# Specific 3D Printers, Scanners, & Hardware > Other 3D Printers / Scanners / Hardware > QU-BD One Up & Two Up Forum >  How to Run Printer

## EnderShadowkin

So I maybe an idiot . . . But...I got the thing assembled. Powered up.  Green Lights are go.  But How do I use it?  It didn't come with any software. Cant find anything to down load.  I watched a youtube video about drivers and it looks like they have some software package that I never got or cant find....Is there some guide on how I can test and print something somewhere?

----------


## megmaltese

> So I maybe an idiot . . . But...I got the thing assembled. Powered up.  Green Lights are go.  But How do I use it?  It didn't come with any software.
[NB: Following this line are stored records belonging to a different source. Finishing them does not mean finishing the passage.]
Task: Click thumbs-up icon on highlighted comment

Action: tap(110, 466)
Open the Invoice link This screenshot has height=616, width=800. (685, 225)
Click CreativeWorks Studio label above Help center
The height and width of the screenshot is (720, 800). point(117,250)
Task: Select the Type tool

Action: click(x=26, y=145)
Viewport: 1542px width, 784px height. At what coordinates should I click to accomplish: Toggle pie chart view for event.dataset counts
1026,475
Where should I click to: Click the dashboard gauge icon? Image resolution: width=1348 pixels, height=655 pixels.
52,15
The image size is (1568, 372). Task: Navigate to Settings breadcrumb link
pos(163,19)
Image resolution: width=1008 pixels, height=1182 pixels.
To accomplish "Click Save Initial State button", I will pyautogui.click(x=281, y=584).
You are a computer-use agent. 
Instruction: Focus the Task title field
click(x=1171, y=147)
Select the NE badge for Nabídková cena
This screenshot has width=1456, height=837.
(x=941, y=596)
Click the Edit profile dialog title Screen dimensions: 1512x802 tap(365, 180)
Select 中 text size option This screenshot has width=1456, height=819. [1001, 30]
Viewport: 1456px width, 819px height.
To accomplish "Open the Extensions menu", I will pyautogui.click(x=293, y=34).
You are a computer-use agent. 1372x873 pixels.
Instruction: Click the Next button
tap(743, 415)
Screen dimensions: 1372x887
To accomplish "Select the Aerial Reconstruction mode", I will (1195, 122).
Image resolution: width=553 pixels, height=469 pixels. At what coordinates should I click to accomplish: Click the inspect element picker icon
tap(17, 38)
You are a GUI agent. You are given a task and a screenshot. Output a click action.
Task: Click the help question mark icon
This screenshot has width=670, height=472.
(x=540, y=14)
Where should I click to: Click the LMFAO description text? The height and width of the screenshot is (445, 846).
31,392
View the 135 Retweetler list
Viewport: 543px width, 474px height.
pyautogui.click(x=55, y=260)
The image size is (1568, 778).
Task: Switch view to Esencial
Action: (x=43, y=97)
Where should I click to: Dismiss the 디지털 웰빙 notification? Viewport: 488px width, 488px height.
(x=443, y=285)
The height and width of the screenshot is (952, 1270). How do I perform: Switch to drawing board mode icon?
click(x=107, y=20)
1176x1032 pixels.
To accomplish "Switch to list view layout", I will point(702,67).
Cant find anything to down load.  I watched a youtube video about drivers and it looks like they have some software package that I never got or cant find....Is there some guide on how I can test and print something somewhere?


Actually, 99% of printers use open source softwares.

I installed SLIC3R, REPETIER-HOST and CURA, 3 softwares to manage prints and slicing.
I find that REPETIER is great when using the CURA slicer.

Glad to hear you didn't have problems with your package... I ordered a OneUp a couple weeks ago and am scared of what I will find in the package... I see many people with bad experiences.

----------